Рождение — со скорбью, но блаженна эта скорбь последнего распятия и очищения более, чем все радости на земле.
ГОТОВЬСЯ, ДУША, К БОЖЬЕМУ ЧАСУ!
Это час великого покоя, чистоты, день великой правды жизни, начало великой любви мира!
(Все выделенные слова текста сохранены со ссылкой на оригинал — ред.)
Эпилог
Ей, говорит Дух, они успокоятся от трудов своих, и дела их идут вслед за ними.
Тридцатого марта 2001 года, в день святого праведного Алексия, человека Божия, прихожане и гости Свято-Духовского храма в Смолино стали свидетелями чудесного благоухания, исходящего от металлической иконки Пресвятой Троицы, укрепленной на могильном кресте-памятнике в месте упокоения отца Григория и матушки Нины.
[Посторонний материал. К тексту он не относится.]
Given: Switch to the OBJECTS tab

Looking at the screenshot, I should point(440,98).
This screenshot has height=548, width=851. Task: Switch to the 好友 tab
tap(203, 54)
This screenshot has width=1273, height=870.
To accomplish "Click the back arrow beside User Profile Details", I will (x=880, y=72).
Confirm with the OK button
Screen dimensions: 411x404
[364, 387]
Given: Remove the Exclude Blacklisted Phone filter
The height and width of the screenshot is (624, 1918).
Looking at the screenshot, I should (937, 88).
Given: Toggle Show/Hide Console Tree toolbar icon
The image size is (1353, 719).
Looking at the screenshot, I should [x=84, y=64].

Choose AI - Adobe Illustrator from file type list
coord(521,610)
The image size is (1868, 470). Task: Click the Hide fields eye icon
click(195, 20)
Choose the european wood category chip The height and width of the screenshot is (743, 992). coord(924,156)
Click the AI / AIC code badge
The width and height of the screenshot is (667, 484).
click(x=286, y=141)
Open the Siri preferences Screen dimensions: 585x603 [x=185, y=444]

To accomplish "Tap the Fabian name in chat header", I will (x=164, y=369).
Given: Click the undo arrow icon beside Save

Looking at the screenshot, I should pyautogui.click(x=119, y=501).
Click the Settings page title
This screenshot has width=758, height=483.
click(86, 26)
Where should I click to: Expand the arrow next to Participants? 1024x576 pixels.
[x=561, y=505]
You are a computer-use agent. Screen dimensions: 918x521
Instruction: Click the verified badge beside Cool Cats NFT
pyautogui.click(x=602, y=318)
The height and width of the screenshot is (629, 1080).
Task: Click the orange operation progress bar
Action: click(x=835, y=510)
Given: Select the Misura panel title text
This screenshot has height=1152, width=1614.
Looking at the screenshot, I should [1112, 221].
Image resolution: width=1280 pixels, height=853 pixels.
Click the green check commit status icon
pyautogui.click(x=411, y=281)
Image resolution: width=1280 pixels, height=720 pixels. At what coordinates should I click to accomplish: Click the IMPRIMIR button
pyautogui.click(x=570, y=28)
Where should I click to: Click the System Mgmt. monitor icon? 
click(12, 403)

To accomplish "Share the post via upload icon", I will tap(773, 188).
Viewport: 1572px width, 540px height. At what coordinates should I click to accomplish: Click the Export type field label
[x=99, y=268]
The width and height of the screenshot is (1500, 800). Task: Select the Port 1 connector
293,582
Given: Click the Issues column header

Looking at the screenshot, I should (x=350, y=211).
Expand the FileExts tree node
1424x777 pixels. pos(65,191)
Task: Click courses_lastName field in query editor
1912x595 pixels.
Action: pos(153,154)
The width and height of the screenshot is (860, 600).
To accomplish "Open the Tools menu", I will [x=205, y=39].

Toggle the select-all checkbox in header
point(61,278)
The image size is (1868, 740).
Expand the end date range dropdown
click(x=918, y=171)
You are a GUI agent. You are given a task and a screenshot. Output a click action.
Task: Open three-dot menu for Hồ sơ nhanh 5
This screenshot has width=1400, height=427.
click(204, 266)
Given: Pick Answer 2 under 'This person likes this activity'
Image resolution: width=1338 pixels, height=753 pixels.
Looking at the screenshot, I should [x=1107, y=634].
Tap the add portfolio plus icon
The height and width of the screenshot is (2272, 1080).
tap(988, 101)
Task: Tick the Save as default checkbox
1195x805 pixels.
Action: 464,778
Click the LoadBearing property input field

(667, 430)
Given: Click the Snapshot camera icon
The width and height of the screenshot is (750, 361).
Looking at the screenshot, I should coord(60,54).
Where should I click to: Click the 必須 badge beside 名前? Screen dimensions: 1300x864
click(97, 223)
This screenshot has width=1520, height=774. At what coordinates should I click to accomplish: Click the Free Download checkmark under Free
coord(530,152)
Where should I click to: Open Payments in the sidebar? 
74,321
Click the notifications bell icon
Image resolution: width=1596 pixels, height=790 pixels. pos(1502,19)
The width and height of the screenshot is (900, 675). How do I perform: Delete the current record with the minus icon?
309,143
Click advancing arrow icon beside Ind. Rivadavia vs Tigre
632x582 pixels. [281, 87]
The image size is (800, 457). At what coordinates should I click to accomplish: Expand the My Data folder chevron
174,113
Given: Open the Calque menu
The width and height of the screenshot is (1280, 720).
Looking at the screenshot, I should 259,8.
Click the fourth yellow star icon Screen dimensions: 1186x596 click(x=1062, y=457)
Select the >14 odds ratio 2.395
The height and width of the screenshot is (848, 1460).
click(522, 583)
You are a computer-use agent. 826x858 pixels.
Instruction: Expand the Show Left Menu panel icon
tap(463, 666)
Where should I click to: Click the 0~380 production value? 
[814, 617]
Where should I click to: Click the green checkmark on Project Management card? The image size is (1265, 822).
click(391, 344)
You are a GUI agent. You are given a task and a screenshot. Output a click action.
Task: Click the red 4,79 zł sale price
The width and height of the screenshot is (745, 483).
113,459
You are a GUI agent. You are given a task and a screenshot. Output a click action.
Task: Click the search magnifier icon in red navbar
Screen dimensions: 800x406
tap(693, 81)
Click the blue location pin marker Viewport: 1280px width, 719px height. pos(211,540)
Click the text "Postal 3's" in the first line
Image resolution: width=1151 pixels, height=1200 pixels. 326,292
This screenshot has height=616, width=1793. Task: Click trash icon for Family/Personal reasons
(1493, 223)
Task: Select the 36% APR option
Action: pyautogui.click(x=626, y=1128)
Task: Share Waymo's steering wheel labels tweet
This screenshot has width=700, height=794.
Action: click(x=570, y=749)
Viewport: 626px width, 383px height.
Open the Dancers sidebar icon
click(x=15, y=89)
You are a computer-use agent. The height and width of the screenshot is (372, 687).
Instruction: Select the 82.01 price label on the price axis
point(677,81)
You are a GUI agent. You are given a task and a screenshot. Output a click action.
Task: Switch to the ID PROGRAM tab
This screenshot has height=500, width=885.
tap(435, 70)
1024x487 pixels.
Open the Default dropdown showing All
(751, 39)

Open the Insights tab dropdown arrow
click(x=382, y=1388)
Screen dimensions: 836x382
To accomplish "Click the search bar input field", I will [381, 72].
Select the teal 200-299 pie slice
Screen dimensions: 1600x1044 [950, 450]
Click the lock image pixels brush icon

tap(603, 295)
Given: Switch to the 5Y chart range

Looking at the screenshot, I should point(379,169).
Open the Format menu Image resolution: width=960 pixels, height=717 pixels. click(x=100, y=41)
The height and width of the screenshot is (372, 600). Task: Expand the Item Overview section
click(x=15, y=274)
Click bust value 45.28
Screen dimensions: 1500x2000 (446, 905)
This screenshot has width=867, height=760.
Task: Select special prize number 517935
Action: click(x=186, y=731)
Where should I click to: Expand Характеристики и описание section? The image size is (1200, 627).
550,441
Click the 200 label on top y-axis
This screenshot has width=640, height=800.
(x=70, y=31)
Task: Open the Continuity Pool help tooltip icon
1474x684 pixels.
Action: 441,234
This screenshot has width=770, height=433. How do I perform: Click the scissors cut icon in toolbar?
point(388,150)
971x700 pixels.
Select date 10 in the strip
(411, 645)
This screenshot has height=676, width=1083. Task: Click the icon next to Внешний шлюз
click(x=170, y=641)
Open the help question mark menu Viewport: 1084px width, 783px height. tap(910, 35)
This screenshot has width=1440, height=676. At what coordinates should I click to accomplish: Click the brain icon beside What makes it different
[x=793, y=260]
Событие это примечательно еще и потому, что престол Свято-Духовского храма в честь Алексия, человека Божия, освящал по благословению правящего архиерея отец Григорий. Очевидцем этого чудесного события явилась также соавтор книги «Во Имя Твое…» Кибирева Елена Александровна, чье свидетельство и приводится на этих страницах.
Господь Сам прославляет Своих детей!
Иконка Пресвятой Троицы с могилки отца Григория и матушки Нины, которая хранится сйчас в редакции «Звонница», благоухала во все время работы над этой книгой — как знак Божия благоволения к праведникам, угодившим Ему при земной жизни и своим христианским подвигом стяжавшим плоды Духа Святаго!
«Господи Иисусе Христе, Сыне Божий, упокой приснопамятных протоиерея Григория, Нину и усопших их сродников по плоти и прости им вся согрешения вольные и невольные и даруй Царствие Небесное. Аминь».